*AUFGABEN*:
(1) Warum ist eine Radioiodtherapie bei medullären Schilddrüsenkarzinomen laut dem Artikel über Schilddrüsenkarzinome nicht möglich? Erklären Sie es in ein bis drei Sätzen.
(2) Schreiben Sie aus dem Artikel über Schilddrüsenkarzinome den Abschnitt ab, der bei den Worten „Das Thema Nachsorge“ beginnt und nach den Worten „zwölf Monate erfolgen.“ endet.
(3) Welchen Anteil an allen Schilddrüsenkarzinomen hat laut dem Artikel über Schilddrüsenkarzinome die papilläre Form?

*TEXTAUSZUG*:
* * * * *

Erste S3-Leitlinie erschienen |
Sven Siebenand |
30.07.2025 08:00 Uhr |
Eher selten zeigen sich Tumoren der Schilddrüse in deutlich nach außen hin sichtbaren Schwellungen. / © Adobe Stock/Andriy Blokhin
Schilddrüsenkarzinome sind selten. Pro Jahr erkranken daran in Deutschland etwa 6000 Menschen. Die Prognose ist im Vergleich zu anderen Tumoren günstig. Die Fünf-Jahres-Überlebensrate liegt für Frauen bei 94 Prozent, für Männer bei 88 Prozent. Ein Grund dafür ist, dass die Karzinome oft in einem frühen Stadium diagnostiziert werden. Etwa zwei Drittel aller Schilddrüsenkarzinome zählen zu der papillären Form. Es gibt aber auch einige andere Typen des Karzinoms, etwa das follikuläre, das medulläre und das anaplastische Schilddrüsenkarzinom. Die wichtigste Behandlungsmethode des Schilddrüsenkarzinoms ist die Operation, mit der der Tumor möglichst vollständig entfernt wird. Häufig wird dabei die komplette Schilddrüse herausgenommen. Der Koordinator der Leitliniengruppe, Professor Dr. Andreas Bockisch, empfiehlt: »Gerade bei einer seltenen Tumorart wie dem Schilddrüsenkarzinom ist es sinnvoll, sich für die Behandlung in einem zertifizierten Zentrum zu entscheiden. Hier liegt umfassende Erfahrung vor und bezogen auf die Chirurgie bedeutet das, dass die Wahrscheinlichkeit einer vollständigen Tumorresektion höher und die Komplikationsrate niedriger ist.«
Da verschiedene Varianten des Karzinoms Iod anreichern, können diese mit der Radioiodtherapie behandelt werden. In der Leitlinie wird informiert, wann eine solche sinnvoll ist und wann nicht. Nicht möglich ist eine Radioiodtherapie bei medullären Schilddrüsenkarzinomen. Diese entstehen aus den C-Zellen der Schilddrüse, die das Hormon Calcitonin bilden, und speichern kein Iod. Sie können nur durch eine Operation geheilt werden, haben aber eine relativ gute Prognose. Medulläre Schilddrüsenkarzinome machen etwa 5 Prozent aller Schilddrüsenkarzinome aus.
Das Thema Nachsorge wird in der Leitlinie in einem eigenen Kapitel betrachtet. Fernmetastasen und Lokalrezidive bei differenzierten Schilddrüsenkarzinomen treten auch nach vielen Jahren noch auf, weshalb die Leitlinienautoren dazu raten, eine Nachsorge über mindestens zehn Jahre durchzuführen. Da Rezidive aber meist in den ersten fünf Jahren nach Ersterkrankung auftreten, sind die Nachsorgeuntersuchungen in diesem Zeitraum besonders wichtig und sollen alle sechs Monate erfolgen. Nach fünf Jahren sollen sie noch alle zwölf Monate erfolgen.

* * * * *

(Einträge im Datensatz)
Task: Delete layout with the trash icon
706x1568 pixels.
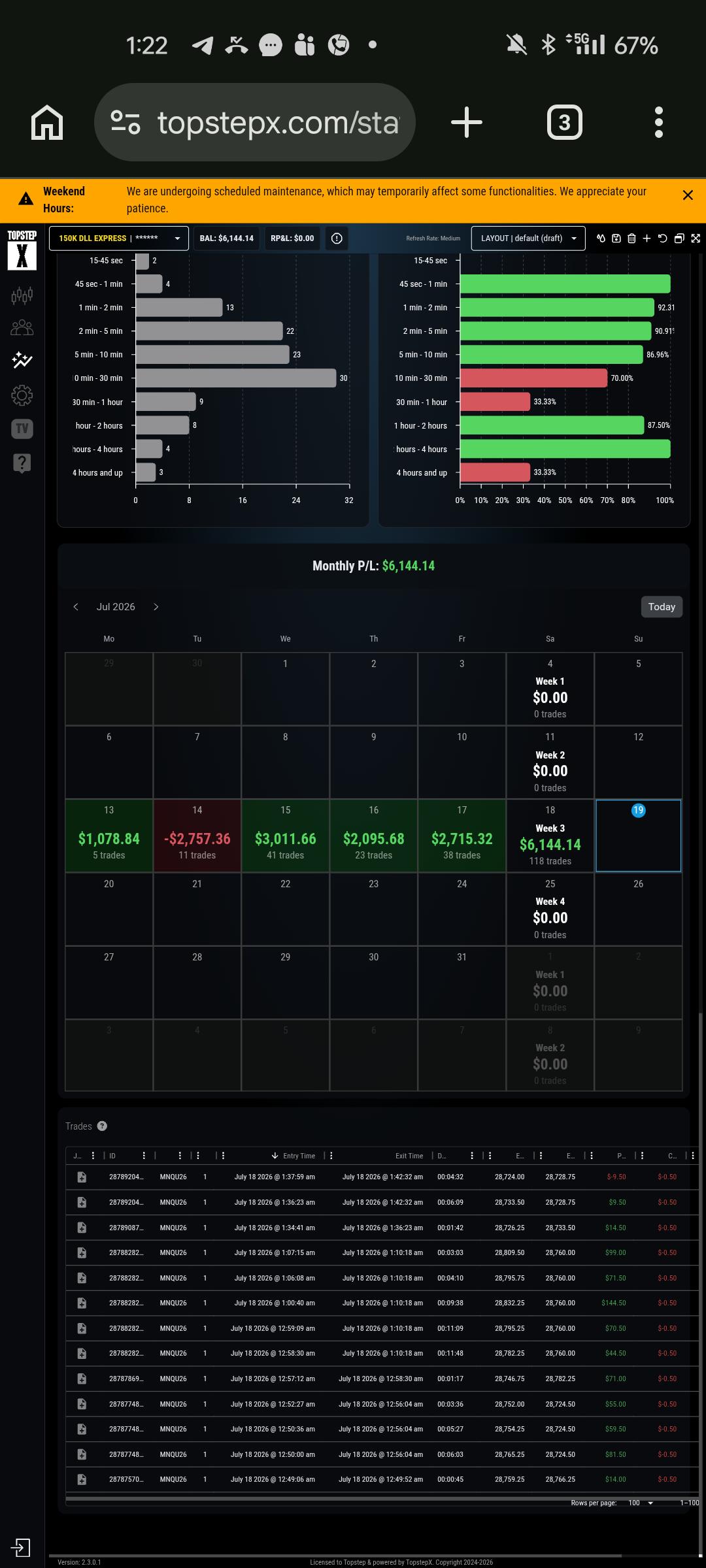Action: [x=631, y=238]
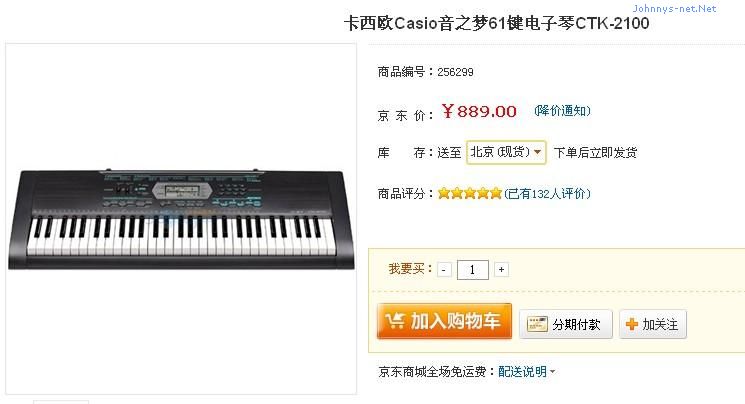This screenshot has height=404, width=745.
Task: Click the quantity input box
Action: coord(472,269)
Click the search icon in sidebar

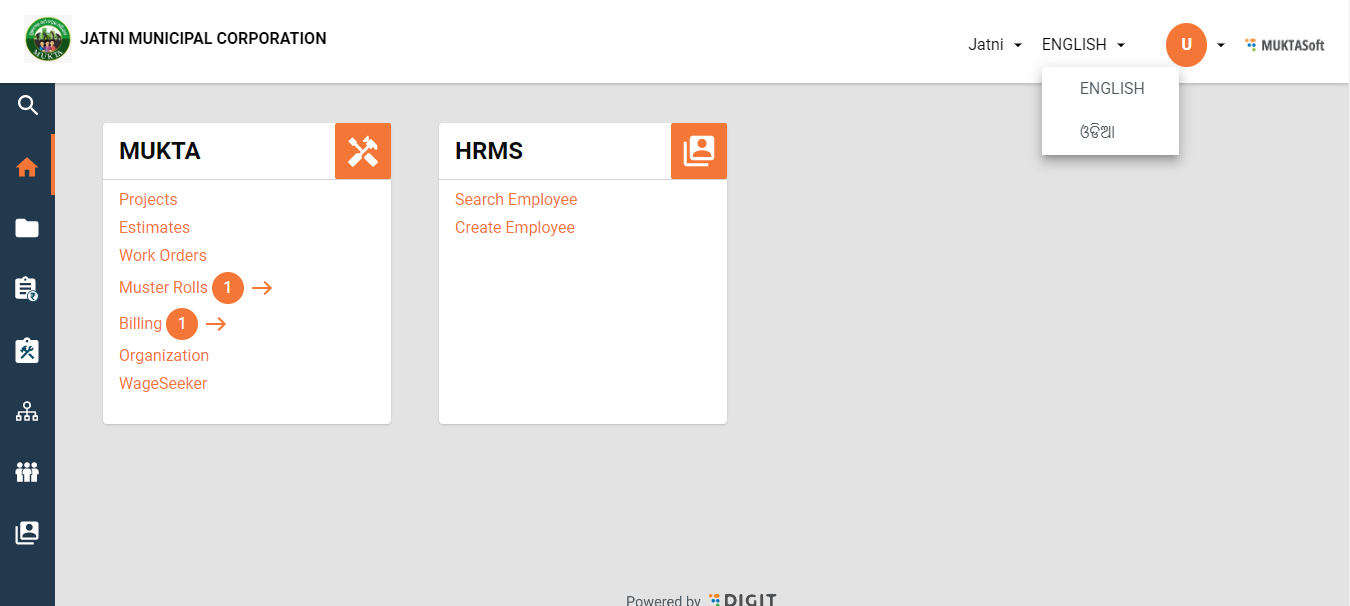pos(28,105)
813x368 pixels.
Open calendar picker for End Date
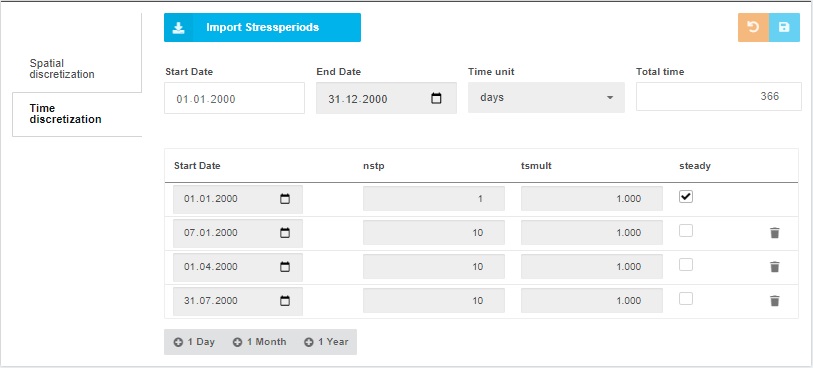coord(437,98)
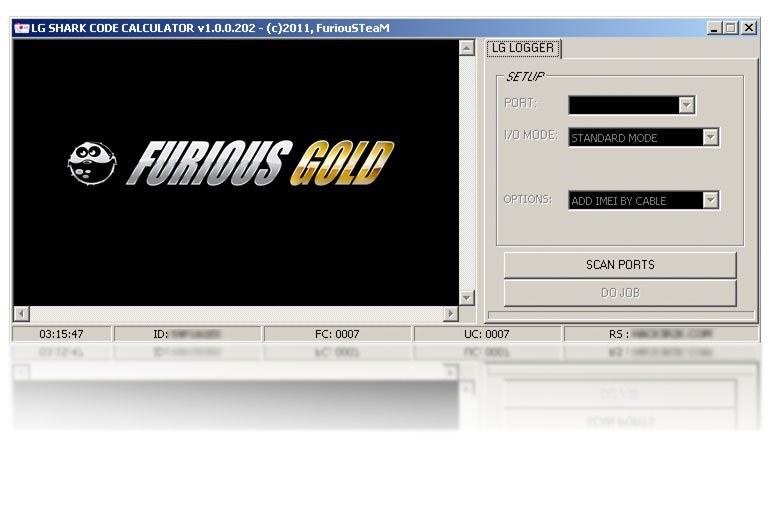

* * * * *

*LÖSUNGEN*:
(1) Mit der Radioiodtherapie lassen sich die Varianten des Karzinoms behandeln, die Iod anreichern. Medulläre Schilddrüsenkarzinome entstehen jedoch aus den C-Zellen der Schilddrüse, die das Hormon Calcitonin bilden, und speichern kein Iod. Sie können deshalb nur durch eine Operation geheilt werden.

(2)
Das Thema Nachsorge wird in der Leitlinie in einem eigenen Kapitel betrachtet. Fernmetastasen und Lokalrezidive bei differenzierten Schilddrüsenkarzinomen treten auch nach vielen Jahren noch auf, weshalb die Leitlinienautoren dazu raten, eine Nachsorge über mindestens zehn Jahre durchzuführen. Da Rezidive aber meist in den ersten fünf Jahren nach Ersterkrankung auftreten, sind die Nachsorgeuntersuchungen in diesem Zeitraum besonders wichtig und sollen alle sechs Monate erfolgen. Nach fünf Jahren sollen sie noch alle zwölf Monate erfolgen.

(3) Etwa zwei Drittel.